**Exercise set**:
[1] In the thread about the divided 5 gallon tank, what did AngelicScars use to make sure the edges of the terra cotta pot were smooth?
[2] Reproduce everything from "Oh yeah! I'm" down to "(Nov 30, 2009)" in the divided 5 gallon tank thread, switching "Marimo Balls" to "Java Moss".

**Passage shown**:
+-------+

# My divided 5 gallon



## AngelicScars (May 5, 2009)

I went ahead and made the divider, change the decor, and added some accent rocks. So far so good!
I think they are getting along well and Castiel as already built a nice little bubble nest. ;-)

Oh yeah! I'm also still waiting on my Marimo Balls and I'm going to make a couple of small home made plants to go in there as well.


----------



## xXbettagirl121Xx (Nov 30, 2009)

nice! your beta is really pretty!


----------



## lilyrazen (Oct 25, 2009)

Great! I think I will do the same for Friday and Jazz and make thier ten into a sorority for Heidi and some new girlies! (maybe, i kinda like the tank now....) Looks really nice!


----------



## AngelicScars (May 5, 2009)

xXbettagirl121Xx said:


> nice! your beta is really pretty!


which one? ;-):-D


----------



## doggyhog (Apr 30, 2009)

Love it!!!!!!


----------



## AlexXx (Aug 23, 2009)

wow! i love the broken terra cotta pot! looks great! also i like your divider! green! wooooowww and of course im obsessed with your ct!


----------



## ScuitoAmi150 (Nov 19, 2009)

Love it!!


----------



## HopeInHeart (Oct 11, 2009)

It looks VERY nice!


----------



## sunkissedinCA (May 7, 2009)

looks great!


----------



## ChristinaRoss (Sep 4, 2009)

looks good


----------



## AngelicScars (May 5, 2009)

AlexXx said:


> wow! i love the broken terra cotta pot! looks great! also i like your divider! green! wooooowww and of course im obsessed with your ct!


Yeah, I used that color because it would be similar to putting plants in front of the divider to block their view. 
I really like the terra cotta pot too. Fortunately we had sand paper lying around to make sure the edges are smooth!


----------



## Jupiter (Aug 30, 2009)

Fantastic! Love the broken pots, and both your bettas look great.


----------

+-------+

**Collected data**:
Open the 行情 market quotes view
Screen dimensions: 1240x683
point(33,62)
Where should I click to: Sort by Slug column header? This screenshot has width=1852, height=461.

+-------+

**Solution list**:
[1] Sand paper.

[2]
Oh yeah! I'm also still waiting on my Java Moss and I'm going to make a couple of small home made plants to go in there as well.


----------



## xXbettagirl121Xx (Nov 30, 2009)